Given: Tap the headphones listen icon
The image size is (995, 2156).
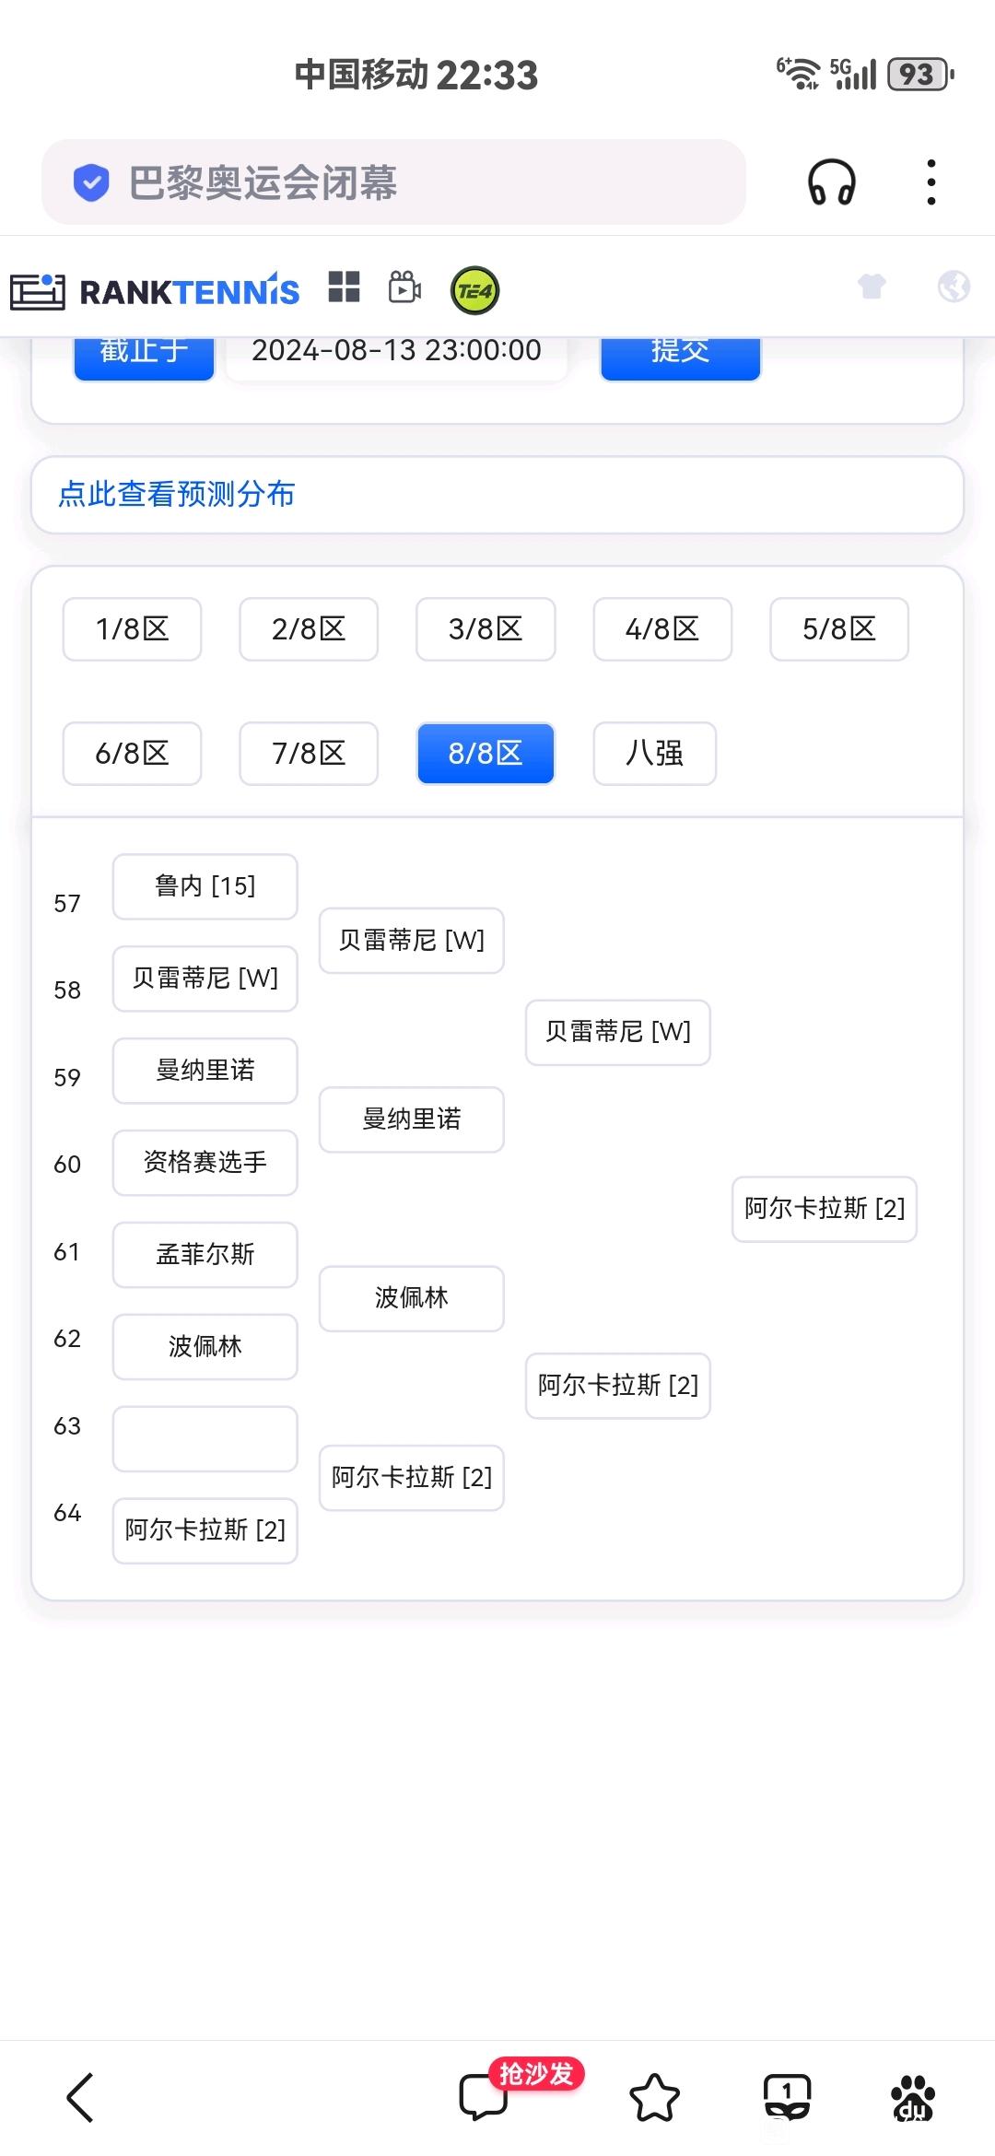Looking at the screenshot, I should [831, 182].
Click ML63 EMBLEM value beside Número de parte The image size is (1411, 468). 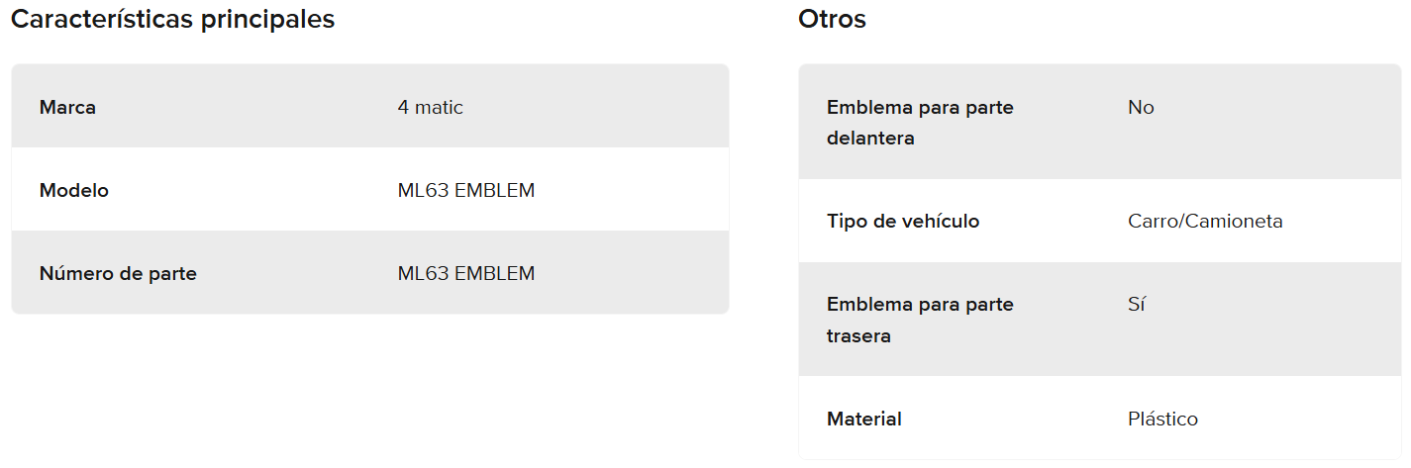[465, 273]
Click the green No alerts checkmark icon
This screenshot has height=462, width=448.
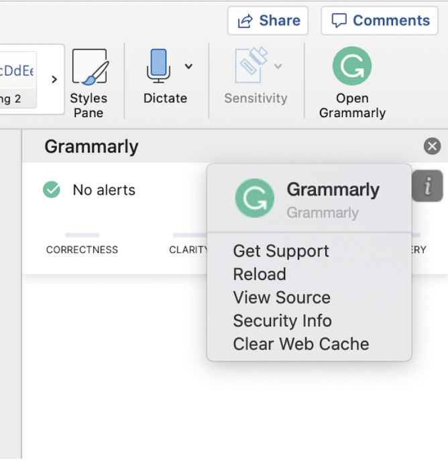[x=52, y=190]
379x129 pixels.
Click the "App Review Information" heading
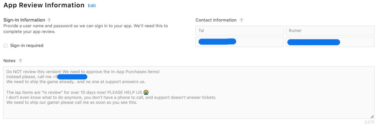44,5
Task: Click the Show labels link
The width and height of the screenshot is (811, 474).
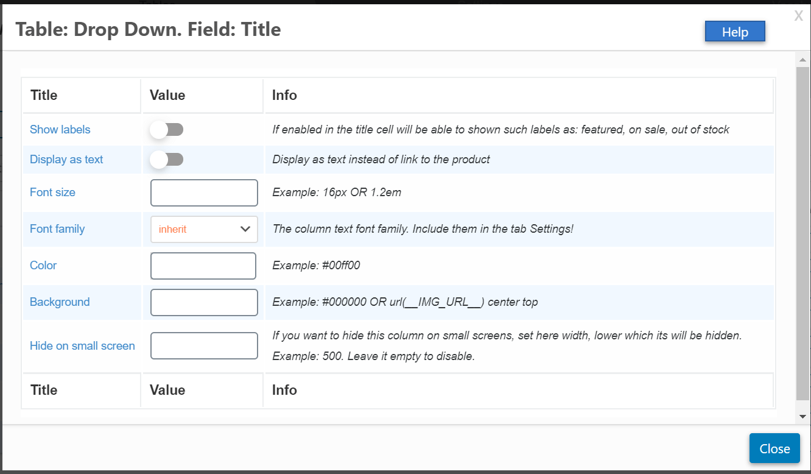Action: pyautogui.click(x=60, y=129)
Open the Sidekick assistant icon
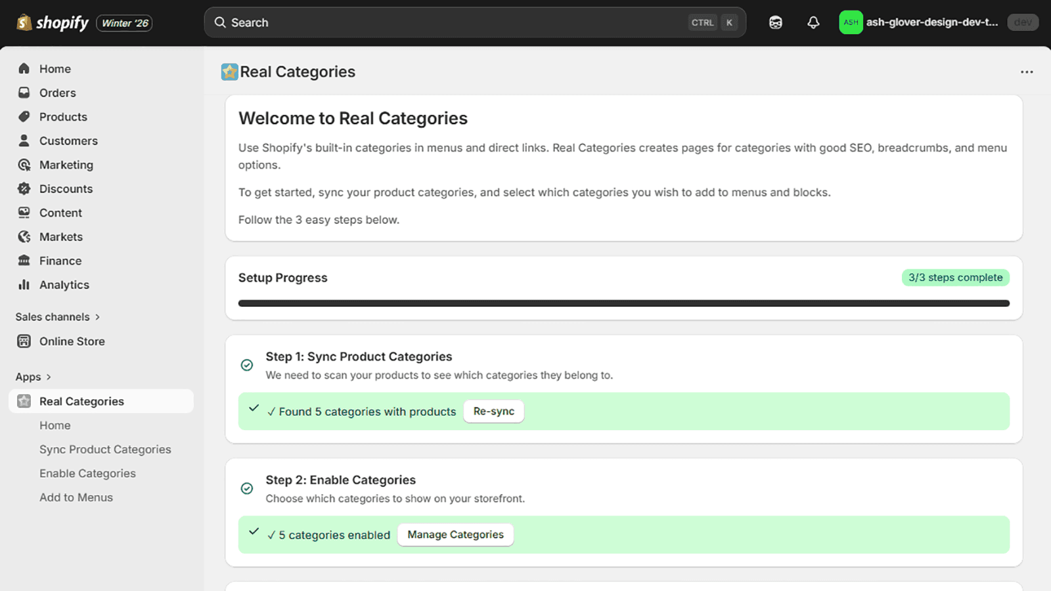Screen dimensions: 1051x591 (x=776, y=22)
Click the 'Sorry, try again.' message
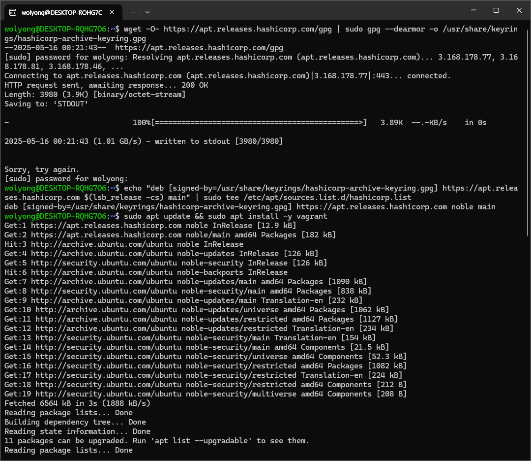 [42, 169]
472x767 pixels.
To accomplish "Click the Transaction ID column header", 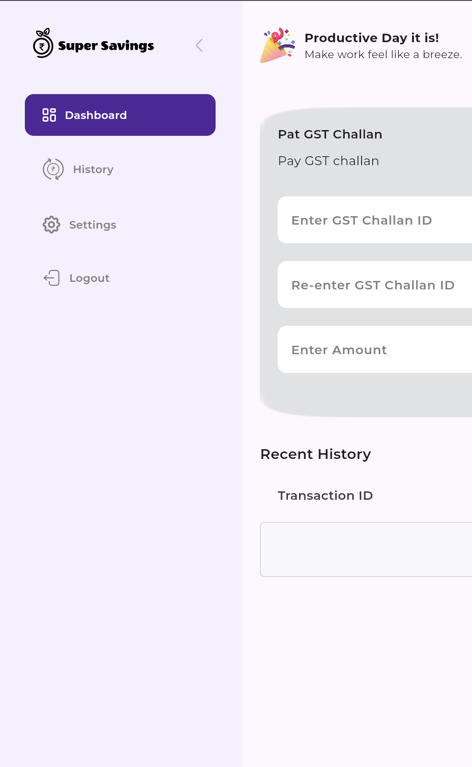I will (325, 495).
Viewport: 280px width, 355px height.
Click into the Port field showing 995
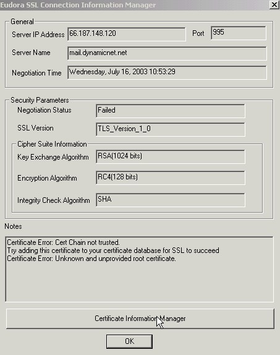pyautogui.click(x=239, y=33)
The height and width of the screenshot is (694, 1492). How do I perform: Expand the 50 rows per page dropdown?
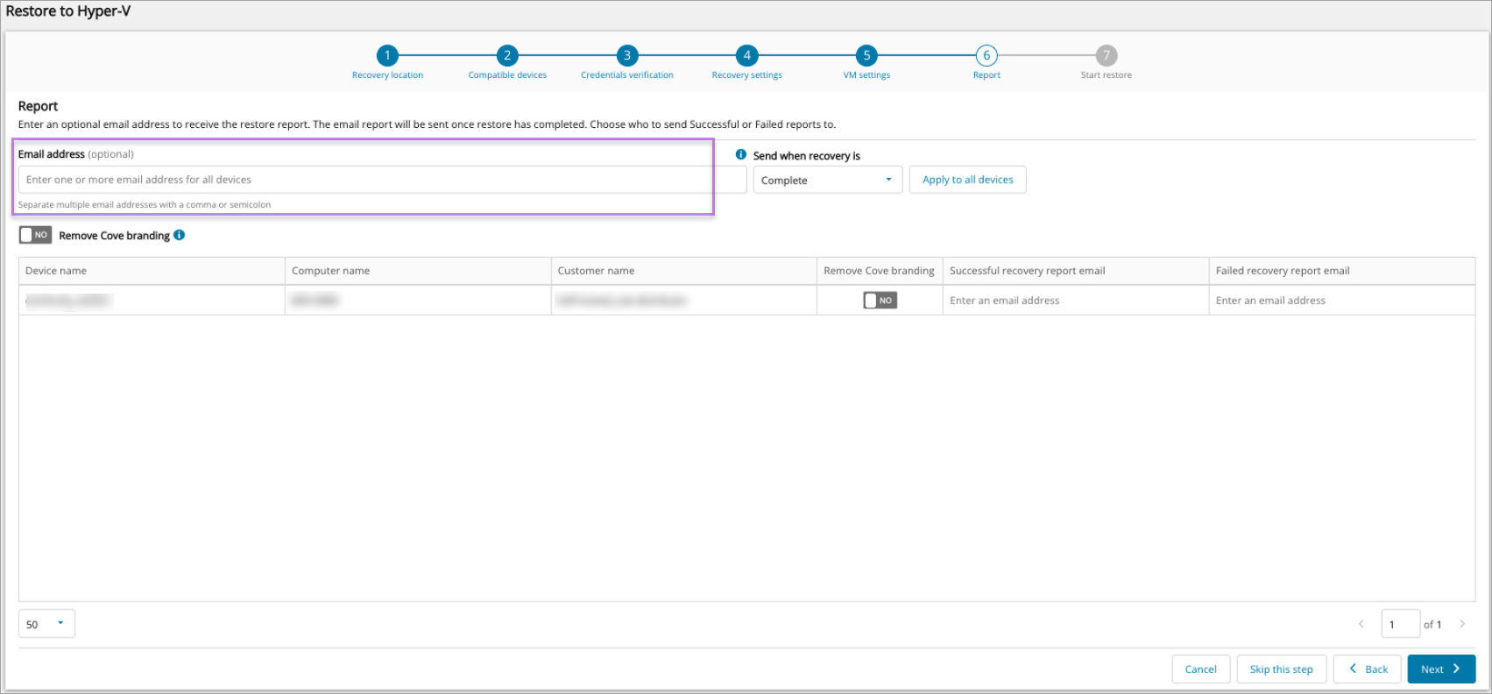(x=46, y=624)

┄┄┄┄┄┄

**How to complete this task:** Each line from the one with "The height and" to the end of the material needs to be output word for word, with no picture included.

**Final answer:**
The height and width of the screenshot is (694, 1492). How do I perform: Expand the 50 rows per page dropdown?
(x=46, y=624)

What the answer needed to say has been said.